Brief
Copy out the lines of the material starting with the line containing "Click Vehicles column" and ending with the line containing "Looking at the screenshot, I should pos(322,523).", and swap "Vehicles" for "Trucks" while keeping everything else the same.

[Stored items]
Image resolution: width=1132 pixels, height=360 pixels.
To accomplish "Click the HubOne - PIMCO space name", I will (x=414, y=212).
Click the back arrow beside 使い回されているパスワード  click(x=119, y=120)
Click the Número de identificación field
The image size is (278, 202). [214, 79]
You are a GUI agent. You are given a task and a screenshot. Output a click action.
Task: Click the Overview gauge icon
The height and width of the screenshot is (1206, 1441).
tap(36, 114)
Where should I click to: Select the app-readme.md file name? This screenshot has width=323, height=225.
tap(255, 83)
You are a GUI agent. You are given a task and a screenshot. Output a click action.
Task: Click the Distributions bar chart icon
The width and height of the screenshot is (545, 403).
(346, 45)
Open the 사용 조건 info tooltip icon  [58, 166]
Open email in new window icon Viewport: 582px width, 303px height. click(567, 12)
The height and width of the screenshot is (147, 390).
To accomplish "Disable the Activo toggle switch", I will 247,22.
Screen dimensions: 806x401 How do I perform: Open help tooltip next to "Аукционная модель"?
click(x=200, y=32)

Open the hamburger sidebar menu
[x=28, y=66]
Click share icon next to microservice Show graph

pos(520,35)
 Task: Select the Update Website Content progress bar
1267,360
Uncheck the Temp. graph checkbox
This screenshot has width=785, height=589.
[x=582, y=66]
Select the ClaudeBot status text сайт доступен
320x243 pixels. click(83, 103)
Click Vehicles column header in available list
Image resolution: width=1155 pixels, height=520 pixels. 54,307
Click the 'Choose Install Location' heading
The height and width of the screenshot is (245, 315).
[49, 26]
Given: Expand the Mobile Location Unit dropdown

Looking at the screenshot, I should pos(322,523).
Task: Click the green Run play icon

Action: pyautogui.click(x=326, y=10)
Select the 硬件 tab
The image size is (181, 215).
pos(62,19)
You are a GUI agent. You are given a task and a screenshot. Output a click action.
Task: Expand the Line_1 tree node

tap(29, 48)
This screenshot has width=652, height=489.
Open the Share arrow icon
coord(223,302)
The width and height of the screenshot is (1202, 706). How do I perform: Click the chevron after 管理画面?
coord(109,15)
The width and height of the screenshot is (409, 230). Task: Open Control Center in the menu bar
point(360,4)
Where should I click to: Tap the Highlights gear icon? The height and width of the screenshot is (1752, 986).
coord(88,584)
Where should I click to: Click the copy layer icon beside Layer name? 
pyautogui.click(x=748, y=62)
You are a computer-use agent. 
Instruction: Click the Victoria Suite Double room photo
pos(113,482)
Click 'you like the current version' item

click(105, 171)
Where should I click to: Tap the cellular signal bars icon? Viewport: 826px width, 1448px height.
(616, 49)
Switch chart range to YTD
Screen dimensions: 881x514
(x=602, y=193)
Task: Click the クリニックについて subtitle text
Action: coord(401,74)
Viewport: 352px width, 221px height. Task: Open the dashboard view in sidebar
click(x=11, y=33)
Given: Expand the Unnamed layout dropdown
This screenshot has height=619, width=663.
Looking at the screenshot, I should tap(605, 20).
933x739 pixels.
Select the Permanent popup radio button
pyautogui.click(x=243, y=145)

Answer to this exercise
Click Trucks column header in available list
Image resolution: width=1155 pixels, height=520 pixels. 54,307
Click the 'Choose Install Location' heading
The height and width of the screenshot is (245, 315).
[49, 26]
Given: Expand the Mobile Location Unit dropdown

Looking at the screenshot, I should pos(322,523).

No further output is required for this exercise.